Yifat-Yulevich commented 7 years ago

+1

Yifatt

ddebrunner commented 7 years ago

Having a repo for a single operator seems overkill.

It does seem that there is a need for a general repo that contains "useful" operators/patterns.

Maybe this would actually fit in the existing streamsx.plumbing?

nysenthil commented 7 years ago

Hi Dan, I need an immediate delivery vehicle via the IBMStreams GitHub for a very active Streams enterprise customer to consume this new facility they asked for. That is what our management agreed to do with that customer.
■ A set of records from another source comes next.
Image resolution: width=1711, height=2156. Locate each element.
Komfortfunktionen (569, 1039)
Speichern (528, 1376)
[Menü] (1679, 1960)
Please advise if streamsx.plumbing is the right repo for this C++ operator.

chanskw commented 7 years ago

Do we foresee that this may eventually go into the Standard SPL toolkit? We have had other cases where we are creating operators that should eventually go into the SPL toolkits. I am wondering if we need a repository for "general purpose" operators. The repository will be used as an incubation repository before it's ready to be integrated back to the SPL toolkit.

chanskw commented 7 years ago

If we follow what we did with the geosptial toolkit, we could have a repository called streamsx.splext which can be used as SPL toolkit extension.

ddebrunner commented 7 years ago

@chanskw I think plumbing might be that toolkit.

This operator doesn't seem to really process/modify tuples, just delay them and provide access to them. Seems a strong possibility for plumbing.

nysenthil commented 7 years ago

Our customer has completed their evaluation of this operator yesterday. They need a way for their different team members to download it rather than getting it via email. I will attempt to fork the streamsx.plumbing toolkit, add this operator and create a pull request. If I face any access permission problems, I will contact Dan and/or Samantha. Thank you.

nysenthil commented 7 years ago

Hi Dan, I created a pull request 45 in the streamsx.plumbing repository. Please review and see if you can merge it with the master branch.

chanskw commented 7 years ago

I merged the code into streamsx.plumbing. Closing this request.